Copy the data that follows exactly, and include none of its images.

━━━━━━━━━━━━━━━━━━━━━━━━━━━━━━

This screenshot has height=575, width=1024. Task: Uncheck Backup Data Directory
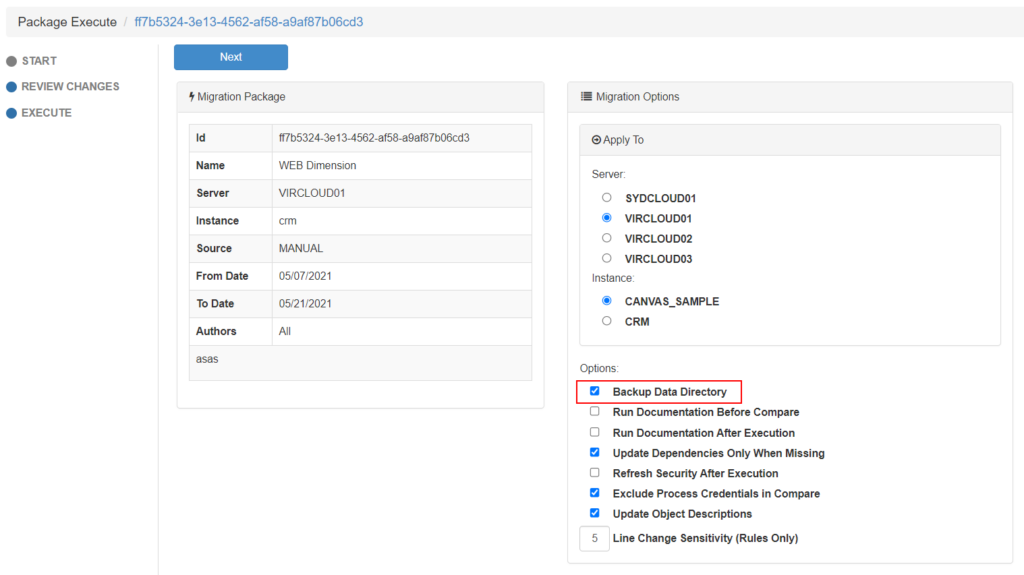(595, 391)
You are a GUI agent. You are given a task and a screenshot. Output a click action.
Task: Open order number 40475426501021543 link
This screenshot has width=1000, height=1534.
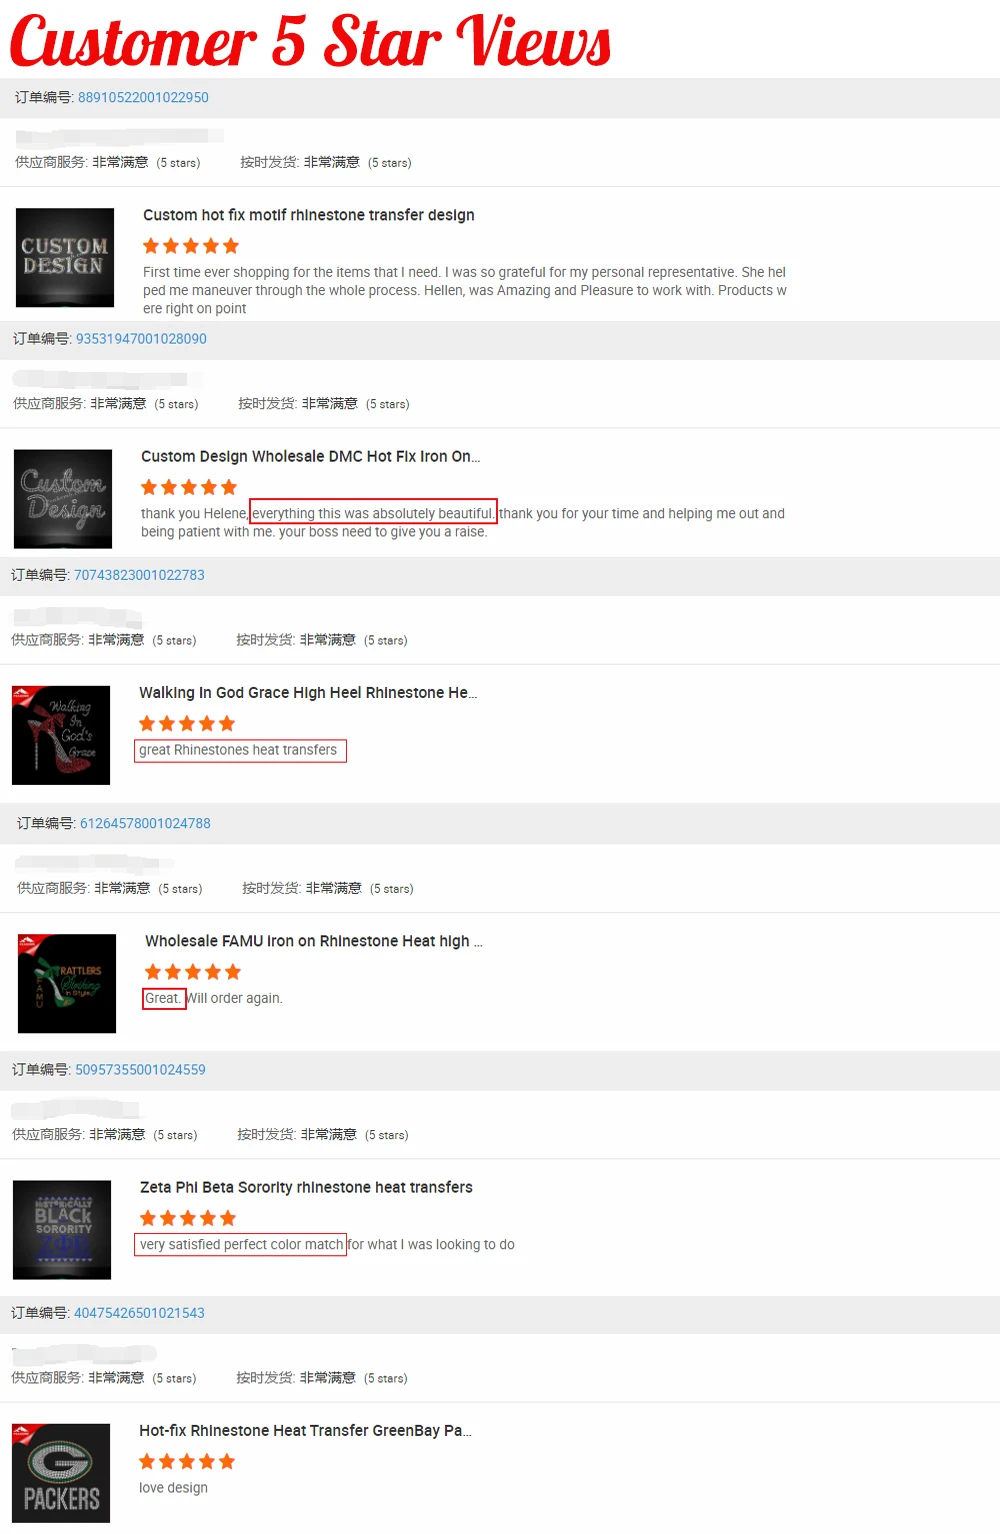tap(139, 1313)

━━━━━━━━━━━━━━━━━━━━━━━━━━━━━━

Written answer:
This screenshot has height=575, width=1024. Task: Uncheck Backup Data Directory
(595, 391)
You are a GUI agent. You are given a task and a screenshot. Output a click action.
Task: Open order number 40475426501021543 link
This screenshot has width=1000, height=1534.
tap(139, 1313)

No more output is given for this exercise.